• Task description:
An exact transcription of each entry below is required, without any pictures.

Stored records
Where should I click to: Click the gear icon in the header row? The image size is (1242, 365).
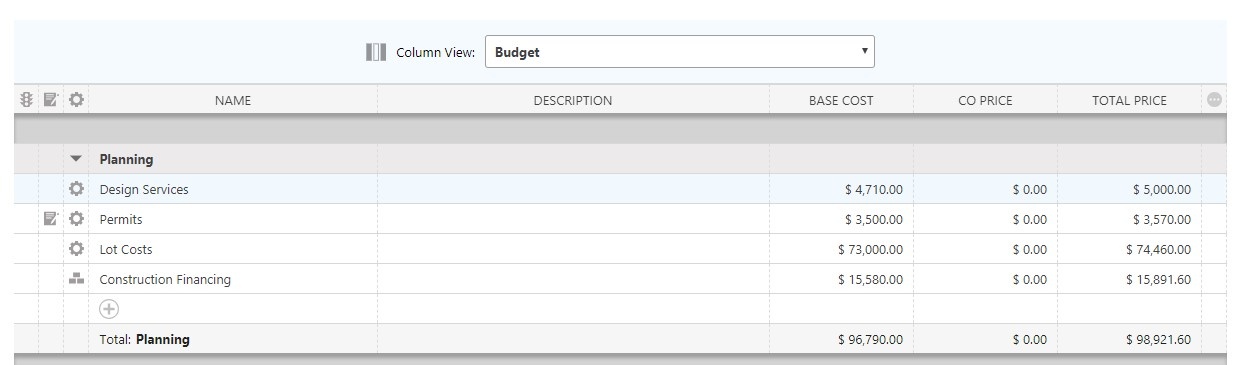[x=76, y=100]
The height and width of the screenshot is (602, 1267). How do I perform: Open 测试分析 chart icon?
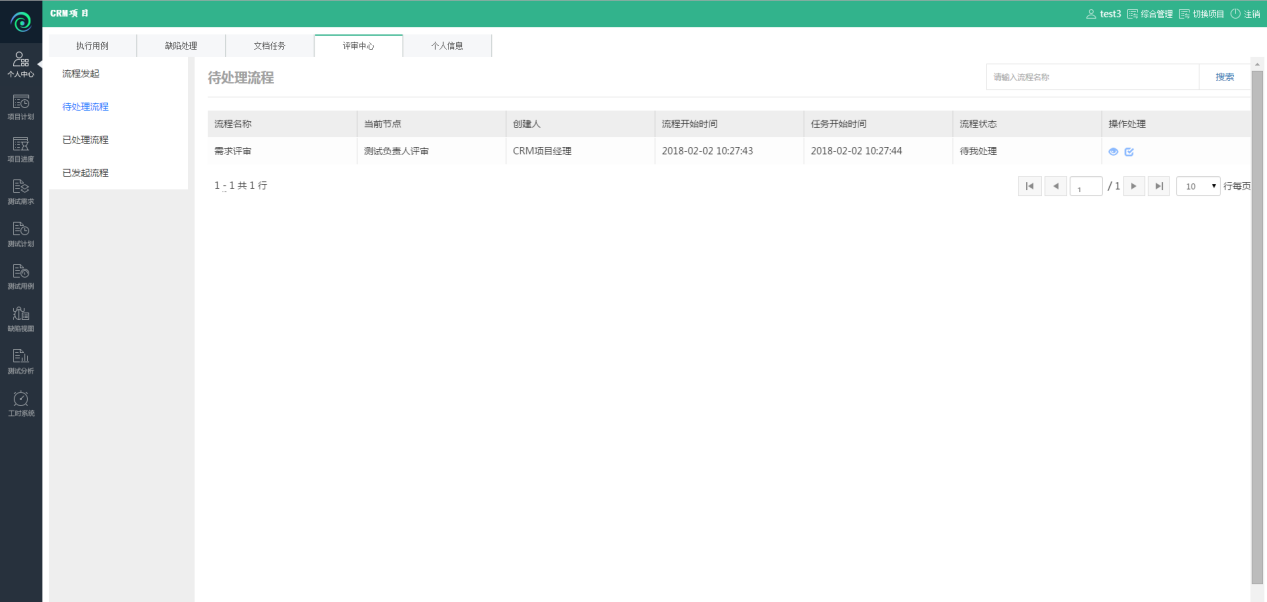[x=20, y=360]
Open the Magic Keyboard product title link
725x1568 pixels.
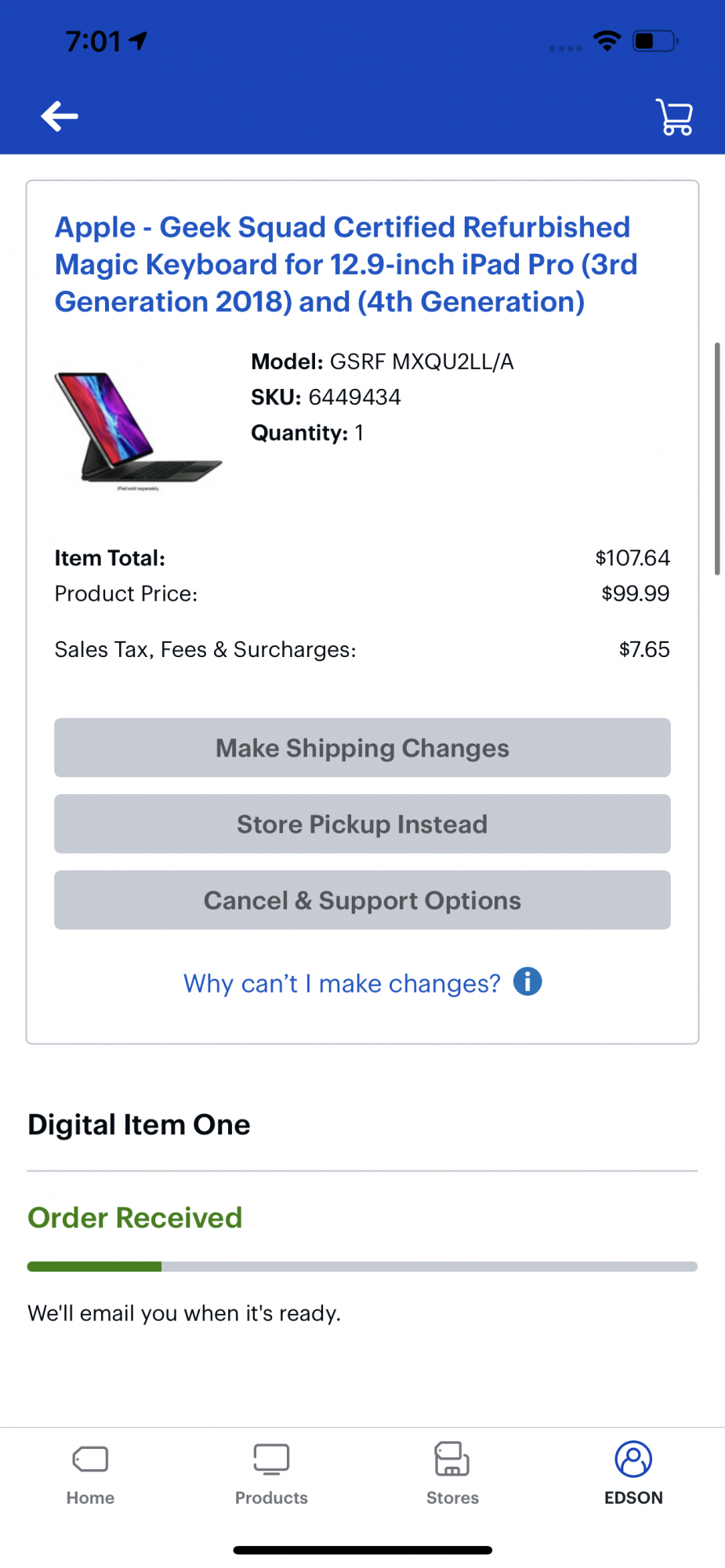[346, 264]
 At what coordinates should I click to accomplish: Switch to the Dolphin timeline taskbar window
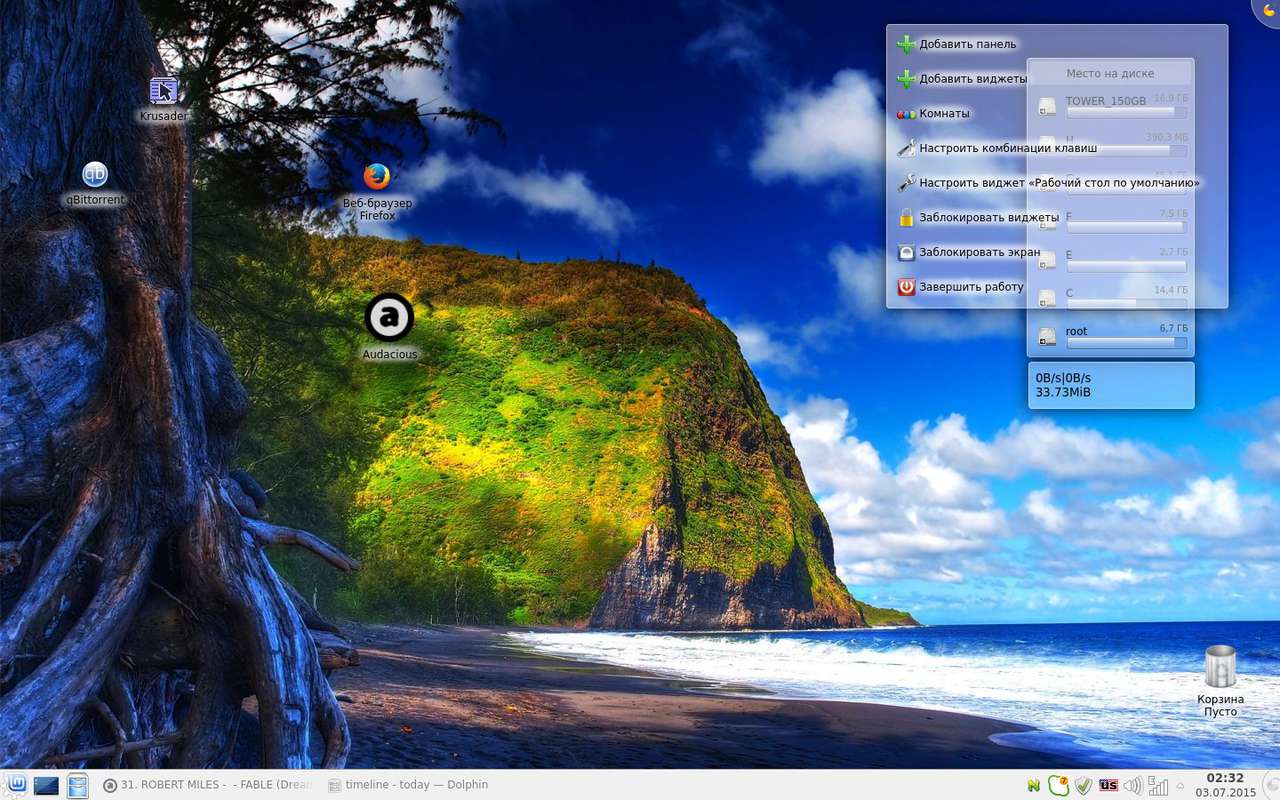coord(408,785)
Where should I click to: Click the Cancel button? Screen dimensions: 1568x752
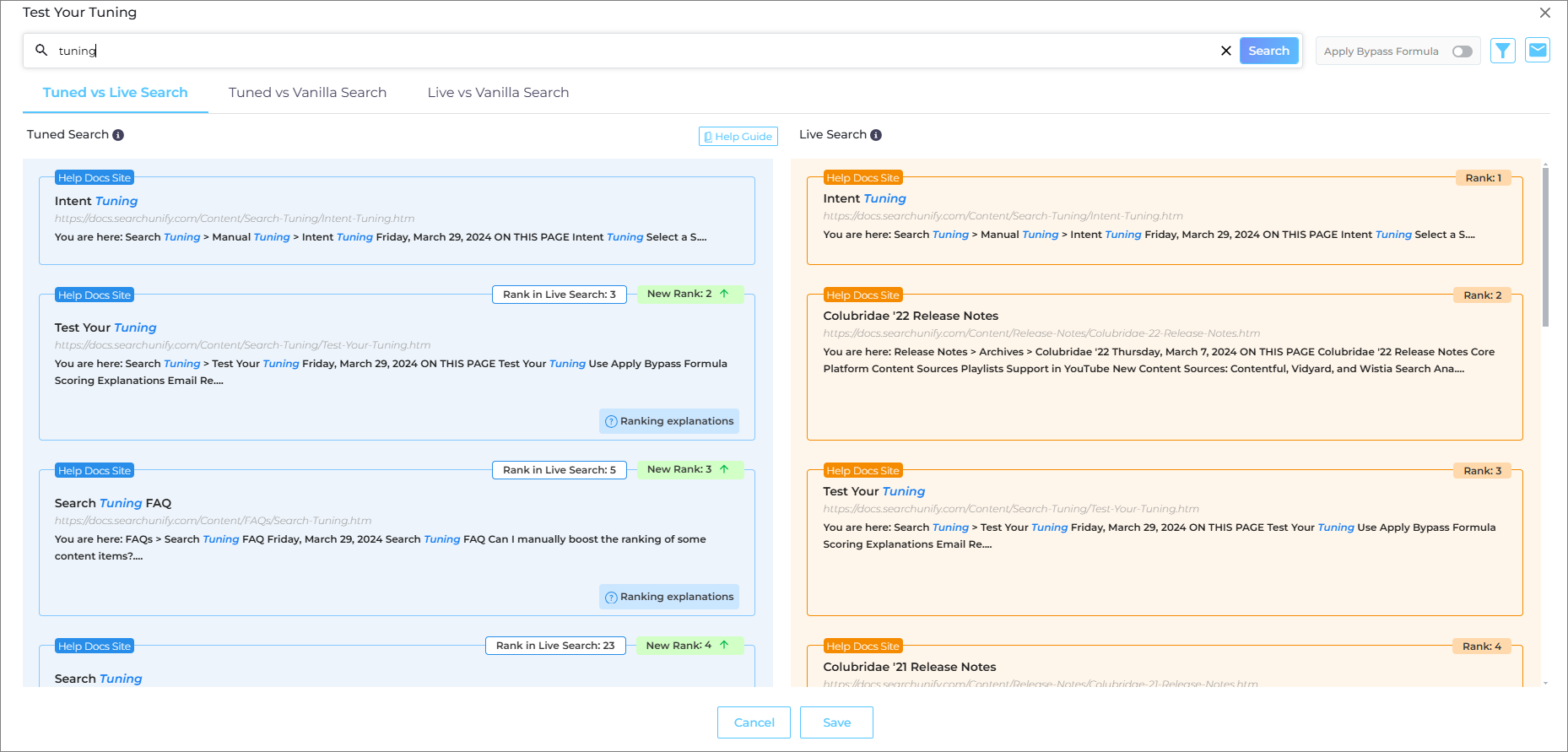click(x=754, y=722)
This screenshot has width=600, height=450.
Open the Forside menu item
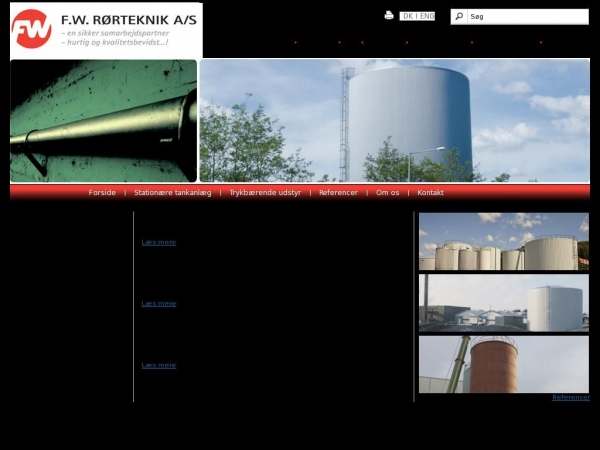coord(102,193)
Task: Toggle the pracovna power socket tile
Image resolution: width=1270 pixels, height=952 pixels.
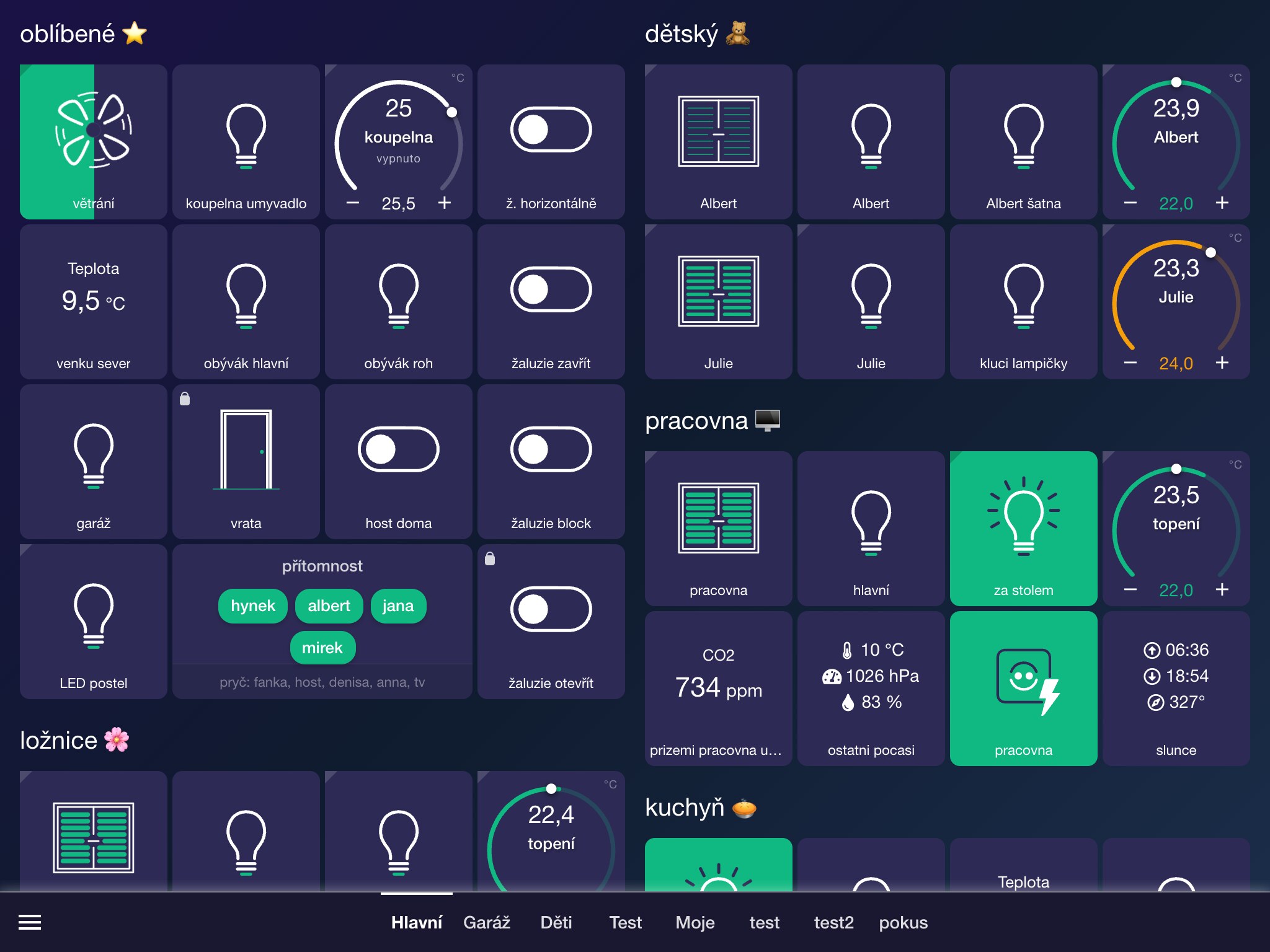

• Reply to the exercise:
Where should I click to: Click the gear icon in the header row? The image size is (1242, 365).
[x=76, y=100]
The height and width of the screenshot is (602, 1267). How do I perform: Open 测试分析 chart icon?
[x=20, y=360]
Open the Magic Keyboard product title link
725x1568 pixels.
[346, 264]
 At what coordinates should I click to accomplish: Switch to the Dolphin timeline taskbar window
coord(408,785)
Where should I click to: Click the Cancel button? Screen dimensions: 1568x752
click(x=754, y=722)
This screenshot has width=600, height=450.
Open the Forside menu item
coord(102,193)
Task: Toggle the pracovna power socket tile
Image resolution: width=1270 pixels, height=952 pixels.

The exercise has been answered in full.